東北電力管内(東北6県と新潟県)で5日午後、最大使用電力が供給力の97.7%に達した。新潟・福島豪雨で水力発電設備の一部が壊れ、原発1基分に相当する供給力を失ったうえ、暑さによる需要増が重なり、この夏で最も厳しい状況になった。設備復旧のめどは立っておらず、他社からの電力融通頼みの綱渡りが続きそうだ。
5日の供給力は最大1211万キロワットだが、午後2時半に使用電力が1183万キロワットに高まった。前日から東京電力が30万キロワットを融通しており、この融通がないと電力不足に陥っていた計算だ。この厳しい状況は来週も変わらない。

データ欄:

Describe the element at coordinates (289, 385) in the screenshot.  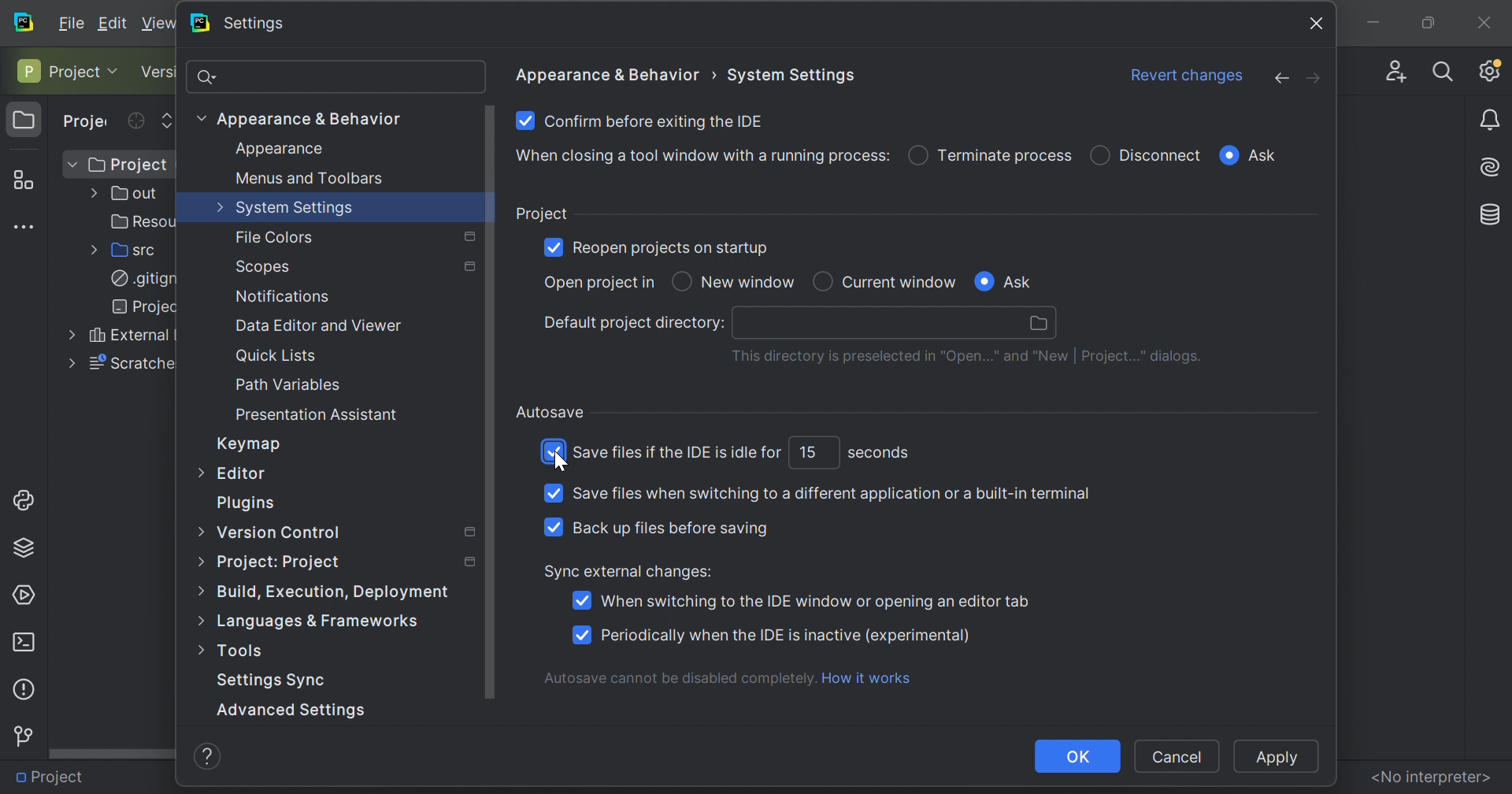
I see `Path Variables` at that location.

課題一覧:
#1 本文のうち、「東北電力管内(東北6県と新潟」を含む語句で始まり「通頼みの綱渡りが続きそうだ。」で終わる部分を、「暑さ」を「猛暑」に置き換えて書き直してください。
#2 本文の「前日から東京電力が30万キロワットを融通しており、この融通がないと電力不足に陥っていた計算だ。」という文を英語に訳してください。
#3 本文によると、5日の午後2時半に使用電力はいくらまで高まりましたか。

解答例:
#1
東北電力管内(東北6県と新潟県)で5日午後、最大使用電力が供給力の97.7%に達した。新潟・福島豪雨で水力発電設備の一部が壊れ、原発1基分に相当する供給力を失ったうえ、猛暑による需要増が重なり、この夏で最も厳しい状況になった。設備復旧のめどは立っておらず、他社からの電力融通頼みの綱渡りが続きそうだ。

#2 Tokyo Electric Power had been supplying 300,000 kilowatts since the previous day, and without this supply there would have been a power shortage.

#3 1183万キロワットです。